Why? Several reasons. First, my stories were set in history. Visiting those cities today wouldn’t show me what they looked like in 1805 or 1848, the years I was setting my stories. I wanted to know what the cities looked like in the past. I found maps, pictures, books on the histories of the cities, read other books set in those locations, and basically immersed myself in the food, climate, animals, plants and, of course, the people who lived there at that time.
After I felt I’d feel at home in that place, at that time, I went there with a list of specific places to see and questions to answer. I chose places for my characters to live. I visited local archives to see newspapers printed at the time. I took binders of notes. I walked the streets, tasted the food, and, in Charleston, even lived through a hurricane and visited homes that had been in Charleston when my characters lived there.
I immersed myself in the towns. I interviewed historians about specific questions I had, visited the locations my characters knew, and, perhaps most important, walked the streets and imagined the people in my book walking there.
I took pictures. I bought postcards. I bought local maps, books on local plants and animals and geology, and recipe books that dated to the past. (Used bookstores helped there.)
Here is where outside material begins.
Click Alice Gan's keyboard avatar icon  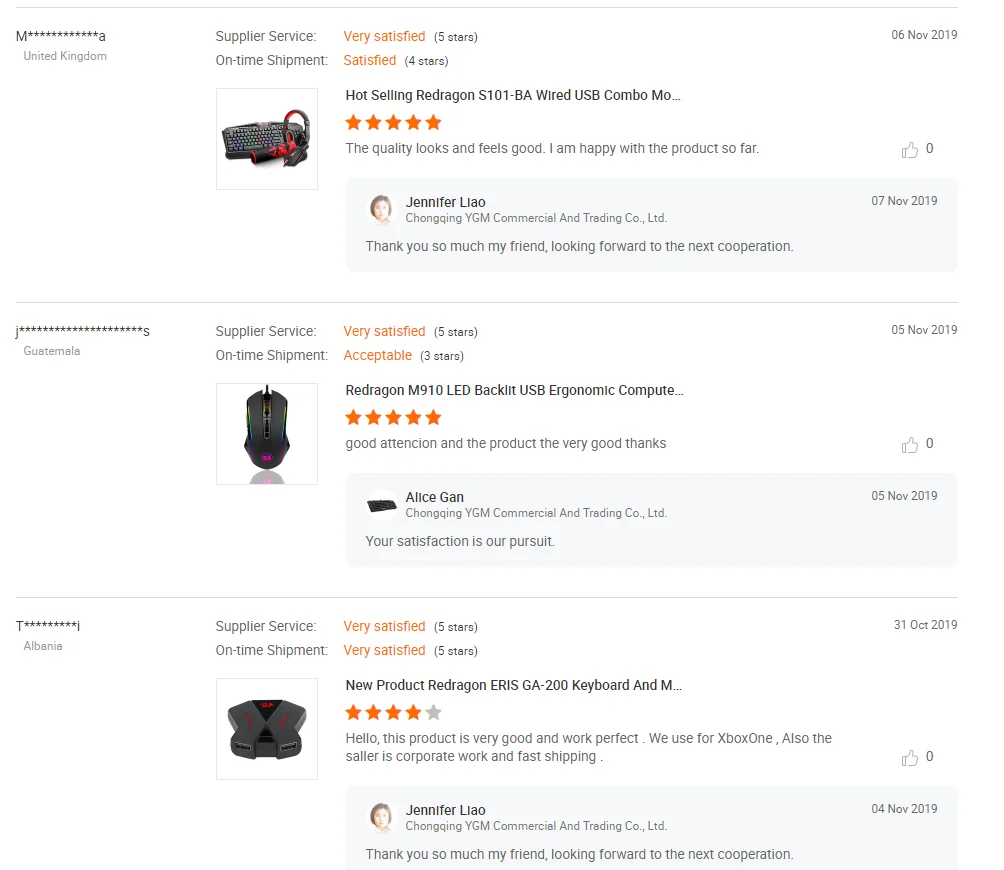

In no place I visited for the first time after researching it did I find it as I’d imagined it. No written sources I’d studied could tell me what color the cobblestones were, or how close the university felt to the area where my characters lived, or what tombstones were important in the local cemeteries … and how tall they were, and how weathered, and how the grounds were kept up and whether squirrels or cats lived there.. Yes, maps can tell you where streets are. But feeling how close buildings are to those streets, how high they are, where sunlight falls or shadows hide, is critical to making descriptions real.
So my answer to Amy, and everyone else who has asked, is simple.
Yes. Visit the places where your characters live. And even if you live in the same location as your characters, double check to make sure the right birds arrive at the right times, the right flowers bloom, and the right fish spawn.
Google maps can help, yes. But they can’t tell you the smells and sounds and feel of a place. They can’t tell you how living in a place can mold a character.
You need to get all those things right to make your story credible.
True – not every writer does. But how many times have you read a story or novel about a place you knew and found errors? Those errors take readers out of the story.
And you don’t want your readers to stop reading, do you?